/TEI

TimeBankPT Event Identification

Primary LanguageJupyter NotebookOtherNOASSERTION

TEI

TEI - TimeBankPT Event Identification Open In Colab

Docker

DESCRIPTION

TEI is an event trigger identifier system for sentences in the Portuguese language. It locates the event trigger terms in a sentence. The model was trained on the TimeBankPT (COSTA; BRANCO,2012) corpus.

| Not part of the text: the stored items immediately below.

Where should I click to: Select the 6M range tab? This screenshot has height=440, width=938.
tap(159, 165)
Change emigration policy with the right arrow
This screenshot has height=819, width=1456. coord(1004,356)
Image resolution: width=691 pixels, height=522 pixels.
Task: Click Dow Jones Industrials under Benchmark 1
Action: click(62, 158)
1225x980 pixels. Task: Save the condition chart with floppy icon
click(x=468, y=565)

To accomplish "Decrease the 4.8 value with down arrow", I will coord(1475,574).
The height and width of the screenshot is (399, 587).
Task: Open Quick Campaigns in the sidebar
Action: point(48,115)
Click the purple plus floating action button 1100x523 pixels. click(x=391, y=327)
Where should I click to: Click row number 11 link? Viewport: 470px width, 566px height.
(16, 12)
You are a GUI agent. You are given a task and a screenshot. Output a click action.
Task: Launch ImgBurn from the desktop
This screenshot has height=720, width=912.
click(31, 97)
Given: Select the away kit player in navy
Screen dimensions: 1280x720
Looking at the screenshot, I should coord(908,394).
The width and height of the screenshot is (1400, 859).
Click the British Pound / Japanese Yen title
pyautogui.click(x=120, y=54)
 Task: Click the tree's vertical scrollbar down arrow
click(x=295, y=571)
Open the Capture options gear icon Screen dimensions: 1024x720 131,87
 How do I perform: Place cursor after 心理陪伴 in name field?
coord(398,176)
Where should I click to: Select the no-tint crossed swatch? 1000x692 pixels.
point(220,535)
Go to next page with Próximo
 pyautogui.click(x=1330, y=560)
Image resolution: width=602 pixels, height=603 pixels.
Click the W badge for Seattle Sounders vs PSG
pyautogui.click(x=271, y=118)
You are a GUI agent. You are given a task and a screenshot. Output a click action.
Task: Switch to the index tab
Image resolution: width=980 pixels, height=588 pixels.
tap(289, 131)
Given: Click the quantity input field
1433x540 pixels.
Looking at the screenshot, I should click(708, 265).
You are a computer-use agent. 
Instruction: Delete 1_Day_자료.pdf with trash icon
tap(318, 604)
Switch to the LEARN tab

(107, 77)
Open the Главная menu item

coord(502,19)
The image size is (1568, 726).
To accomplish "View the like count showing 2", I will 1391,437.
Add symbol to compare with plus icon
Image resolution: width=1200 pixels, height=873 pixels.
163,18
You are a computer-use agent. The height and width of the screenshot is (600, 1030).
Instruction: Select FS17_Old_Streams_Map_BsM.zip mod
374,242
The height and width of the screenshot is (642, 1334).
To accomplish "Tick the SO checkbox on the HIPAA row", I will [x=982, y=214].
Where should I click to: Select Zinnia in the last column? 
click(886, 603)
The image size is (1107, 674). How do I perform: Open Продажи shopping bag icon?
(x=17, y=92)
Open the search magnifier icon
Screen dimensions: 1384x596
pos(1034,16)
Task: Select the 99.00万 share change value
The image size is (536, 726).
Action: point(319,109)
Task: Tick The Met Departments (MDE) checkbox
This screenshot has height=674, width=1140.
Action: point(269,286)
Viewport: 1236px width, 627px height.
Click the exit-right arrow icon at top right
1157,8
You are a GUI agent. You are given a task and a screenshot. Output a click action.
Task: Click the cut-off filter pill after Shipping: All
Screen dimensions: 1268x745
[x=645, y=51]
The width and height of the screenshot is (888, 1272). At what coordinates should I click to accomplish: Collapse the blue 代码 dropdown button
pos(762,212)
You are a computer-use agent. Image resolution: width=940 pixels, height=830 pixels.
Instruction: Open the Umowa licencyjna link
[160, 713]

The system outputs the identified events in the following Json format:

[
    {
        "text": "Vazamentos",
        "start": 0,
        "end": 10
    },
    {
        "text": "expõem",
        "start": 20,
        "end": 26
    },
    {
        "text": "diz",
        "start": 62,
        "end": 65
    }
]

Local Execution

Prerequisites

  1. Download and place the BERTimbau Base (SOUZA; NOGUEIRA;LOTUFO, 2020) model and vocabulary file:
    $ wget https://neuralmind-ai.s3.us-east-2.amazonaws.com/nlp/bert-base-portuguese-cased/bert-base-portuguese-cased_tensorflow_checkpoint.zip
    $ wget https://neuralmind-ai.s3.us-east-2.amazonaws.com/nlp/bert-base-portuguese-cased/vocab.txt
    Then unzip and place it in the the models directory as follows:
    ├──models
    |      └── BERTimbau
    |               └── bert_config.json
    |               └── bert_model.ckpt.data-00000-of-00001
    |               └── bert_model.ckpt.index
    |               └── bert_model.ckpt.meta
    |               └── vocab.txt
    |
    |...
    
  2. Install the packages.
    $ pip install -r requirements.txt

OPTIONS

-h, --help                           Print this help text and exit
--sentence  SENTENCE                 Sentence string to identify events from
--dir   INPUT-DIR OUTPUT-DIR         Identify events from files of input directory
	                             (one sentence per line) and write output json
				     files on output directory.

EVENT IDENTIFICATION FROM A DIRECTORY OF FILES

The text files in the input directory are expected to have the format:

* all text files end with the extension .txt
* sentences are separated by newlines
$ python3 src/tei.py --dir /tmp/input-dir /tmp/output-dir

EVENT IDENTIFICATION FROM A SENTENCE

$ python3 src/tei.py --sentence 'Vazamentos de dados expõem senhas de funcionários do governo, diz relatório.'

How to cite this work

Peer-reviewed accepted paper:

  • Sacramento, A., Souza, M.: Joint Event Extraction with Contextualized Word Embeddings for the Portuguese Language. In: 10th Brazilian Conference on Intelligent System, BRACIS, São Paulo, Brazil, from November 29 to December 3, 2021.